Beyond the overarching structure, there are all sorts of smaller ways we can stitch our sequence together to best effect. ‘A successful short story collection is an elaborate system of parallels, contrasts, repetitions and variations that creates unity out of diversity,’ writes David Jauss, whose wonderful essay ‘Stacking Stones: Building a Unified Short Story Collection’ examines each of these elements in detail. Jauss introduced me to the concept of ‘liaisons’ — typically a striking image or phrase that recurs in different stories and helps draw them together, even where their subject matter is ostensibly quite different.

Key here, of course, is discerning the difference between an effective contrast, a useful liaison, and a jarring clash. Varying moods or registers might seem an obvious way to go, for example, but if your order becomes too systematically light-dark, light-dark, that regularity could itself start to jar. ‘Two of my stories involve parties,’ says Goodkin of the challenge. ‘I wanted to keep them separate because a reader could get bored or annoyed with similar scenarios. Three are told from the point of view of different characters from the same family, so they needed to stay together. Of the ten stories in the collection, only three are told from a female point of view. I wanted to spread them out.’

Gestation situations

The way your stories are conceived has a massive impact on their ordering too. In my case, most of the stories were written over several years, during most of which I did not even dare to dream that they would ever be collected in book form. So when I came to pull them together, I went from throwing in everything that I thought might have a chance, to looking for stories that somehow felt of a piece with the collection’s emerging fabric. A rare foray into scifi or horror might seem successful as a stand-alone piece, but could stand out for all the wrong reasons in a collection of stories otherwise dedicated to domestic or comic themes.
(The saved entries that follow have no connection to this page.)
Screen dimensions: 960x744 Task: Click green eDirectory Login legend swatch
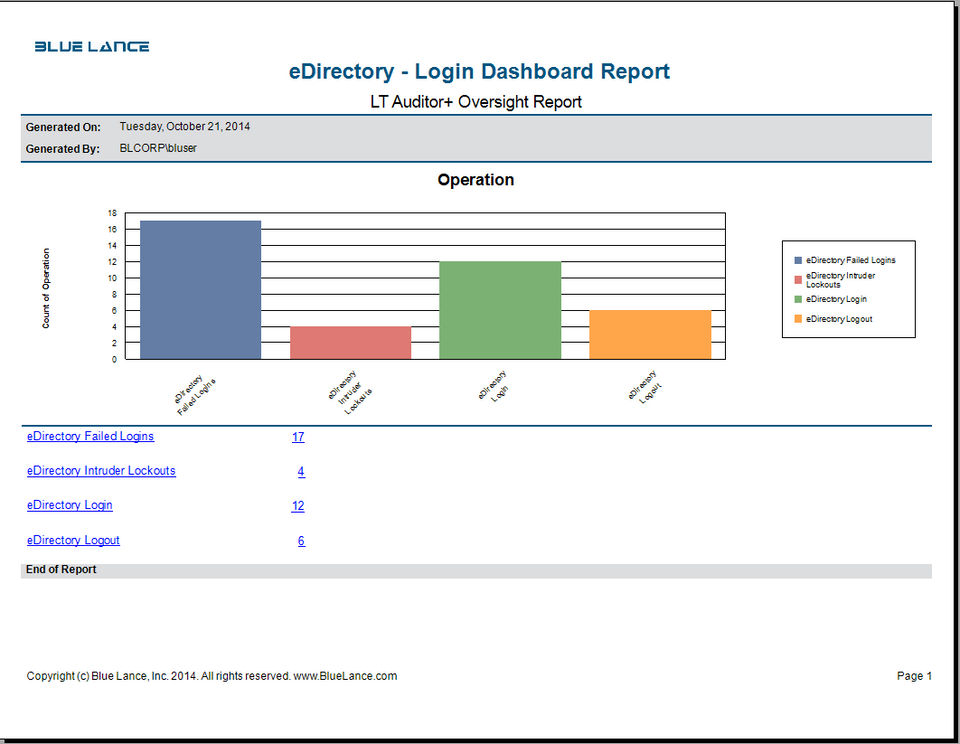coord(798,299)
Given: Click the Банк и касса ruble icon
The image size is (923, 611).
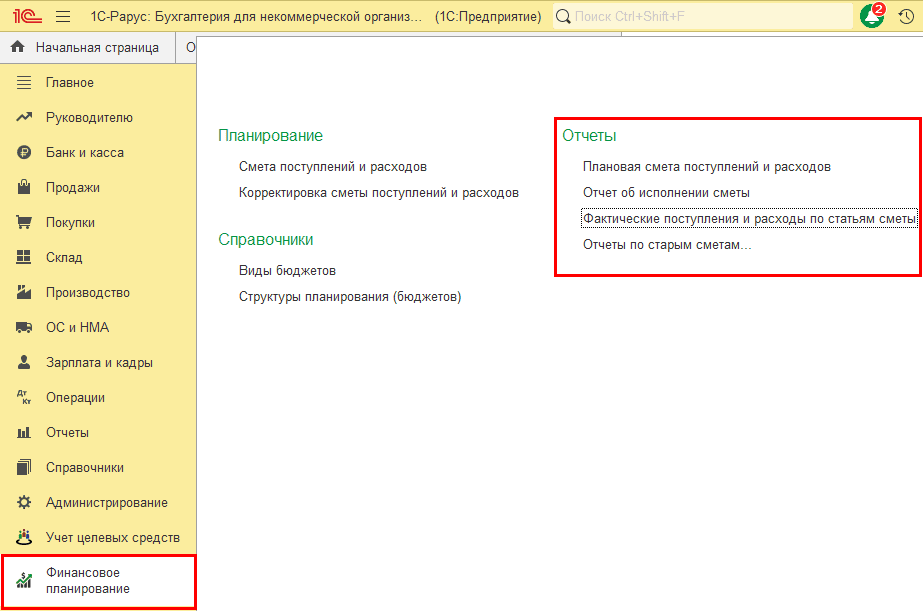Looking at the screenshot, I should point(25,153).
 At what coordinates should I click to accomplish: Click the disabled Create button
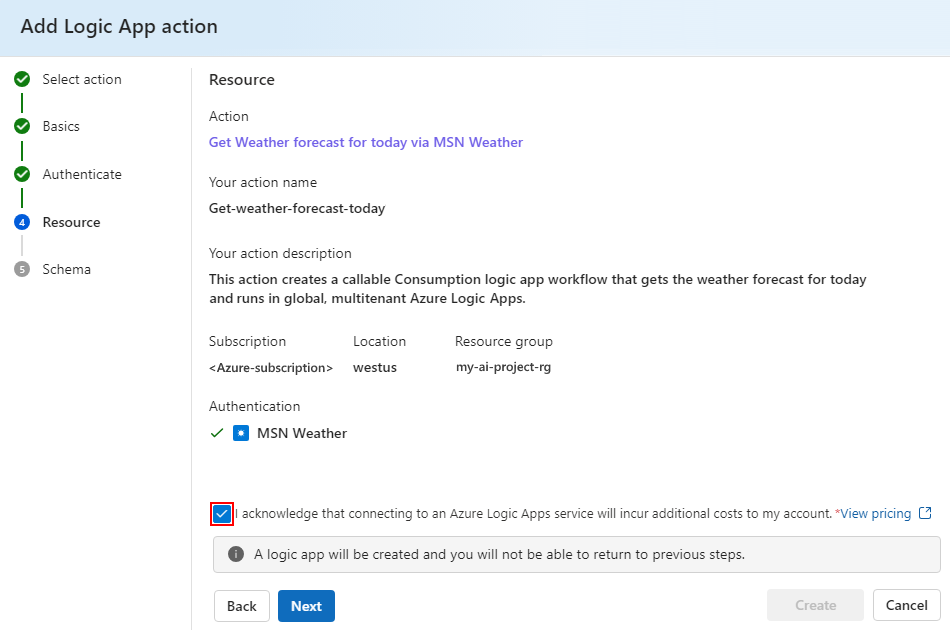(815, 605)
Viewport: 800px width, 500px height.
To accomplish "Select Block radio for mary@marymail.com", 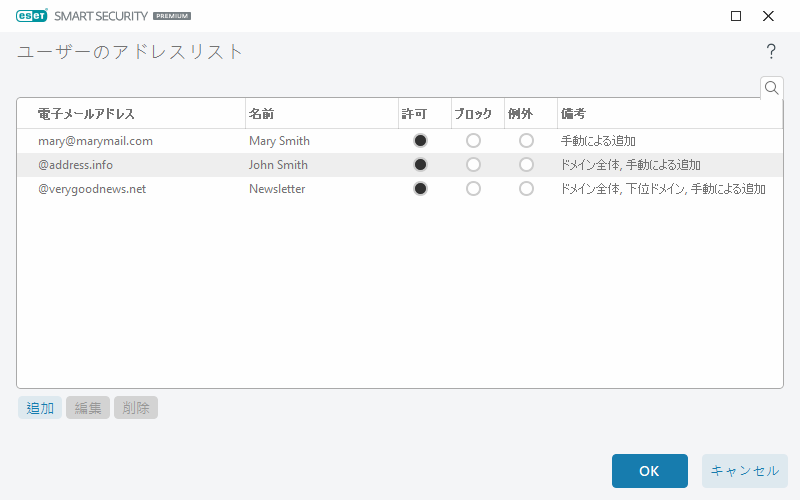I will pyautogui.click(x=473, y=141).

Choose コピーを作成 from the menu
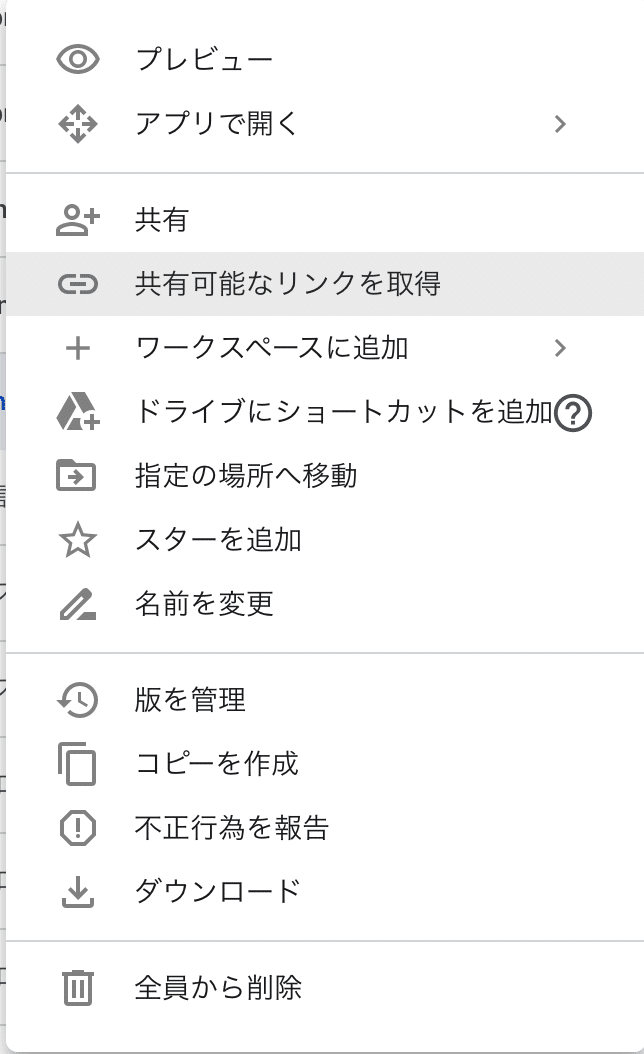(x=217, y=764)
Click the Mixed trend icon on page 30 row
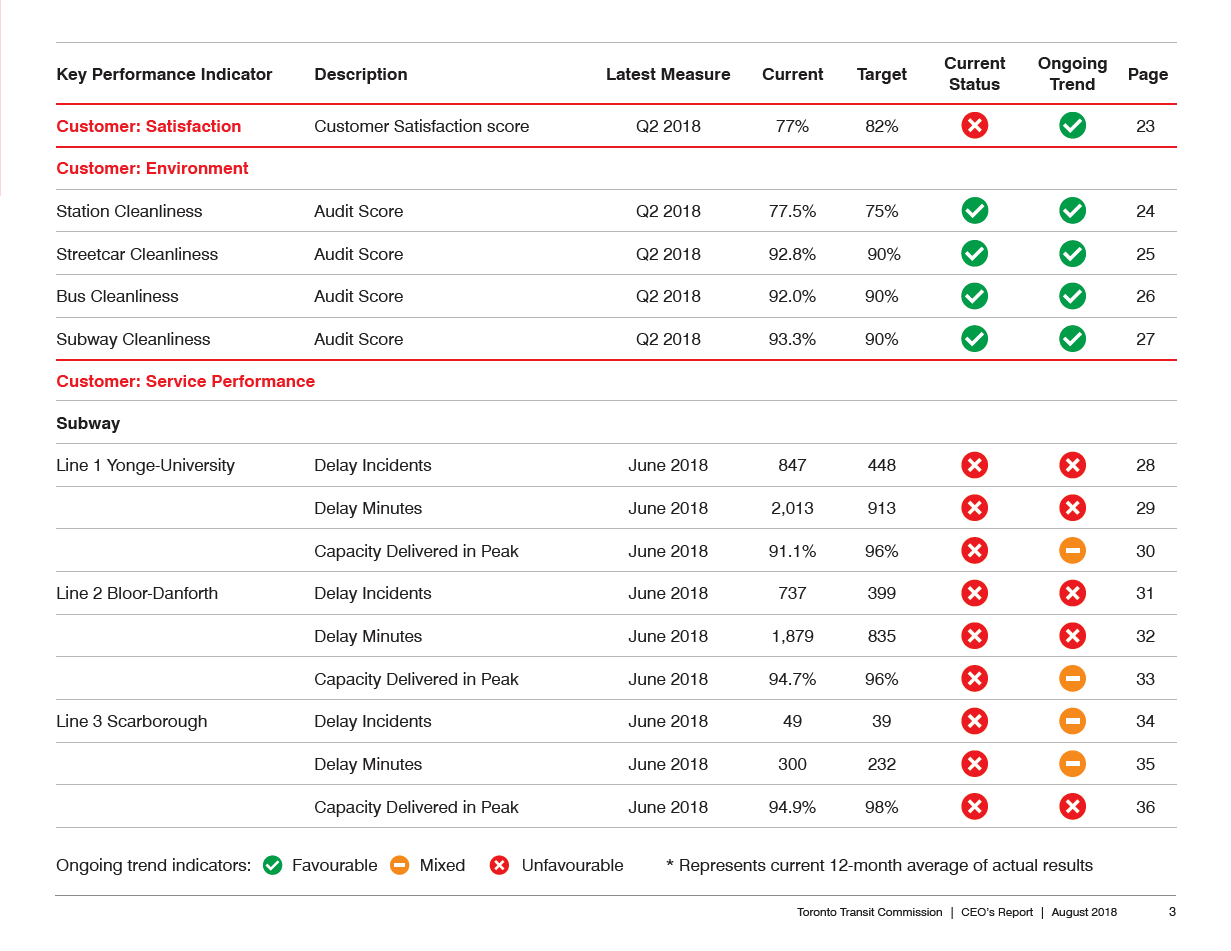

If your collection is a linked cycle of stories, ordering them is likely to be that little bit easier. For instance, the recurrence — sometimes in the foreground, sometimes in passing — of the title character in every story in Olive Kittredge offers a ready narrative glue. Even here, however, there are a variety of approaches, from the straightforwardly chronological to the ‘instant replay’ pattern, where stories return obsessively to explore and even rewrite a powerful, often traumatic situation, as with David Vann’s Legend of a Suicide or Tim O’Brien’s The Things They Carried.

Uncover the order that’s already there

‘Because our choices of words, characters and plots arise from our own obsessive concerns and themes,’ writes David Jauss, ‘it is inevitable that there be unifying relationships between the stories.’ As story sequencers, our job is to excavate those tacit connections, and deploy every trick at our disposal to heighten their effect.

For Goodkin, that pre-existing order finally emerged with the logline. ‘That was one of the hardest parts of the process, coming up with a single sentence to tie the collection together,’ she recalls. ‘But when I finally got the logline right, it showed me I had been (subconsciously) writing toward a full collection. As such, I believe the order of the stories made its own story: from a difficult reality to a fairytale-like moment of redemption.’

A version of this article first appeared in The Author, the magazine of the Society of Authors.